Friday Forgotten Books: After Silence
How far will one man go to protect the secret of the woman he loves? How will holding on to the secret for so long affect him?
Normally the typical Carroll book is a kind of North American magical realism that is filtered through European sensabilities. Every Carrol book is unique, original and is guaranteed to surprise.
But in After Silence Carroll plays it tighter and hews much closer to realism in this uniqe and dark family drama. Jonathan Carrol is a great writer and one of my all-time favorites. I actually re-read Carroll’s entire catalogue last year and the unmitigated emotional power of this book really stood out.
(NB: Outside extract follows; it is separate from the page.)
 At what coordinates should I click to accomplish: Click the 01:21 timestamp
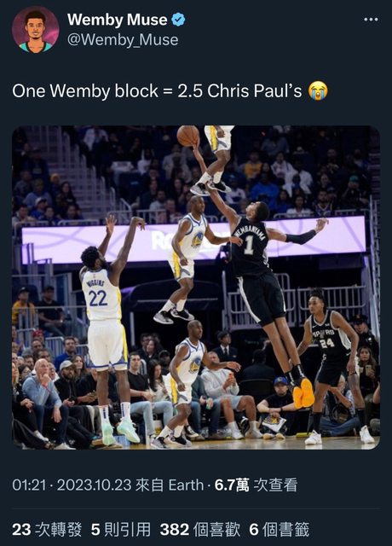29,485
I would even go so far as to say that it should be re-considered as a lost noir classic.
It also has one of my favorite openings of all time:
“How much does a life weigh? Is it the product of our positive or worthwhile acts, divided by the bad? Or is it only the human body itself, put on a scale - a two-hundred-pound life?
I hold a gun to my son’s head. He weighs about one hundred and thirty pounds, the gun no more than two. Another way of thinking about it: My son Lincoln’s life weighs only so much as this pistol in my hand. Or the bullet that will kill him? And after the shot will there be no weight?
He is smiling. I am terrified. I’ll pull the trigger and he will die, yet he’s smiling as if this fatal metal against his head is the finger of a loved one.
Who am I? How can I do this to my own son? Listen- ”
And from that opening a dark drama is told. This is a powerful book.



September 6th, 2008 at 9:35 am
What a start! How could you put the book down after that.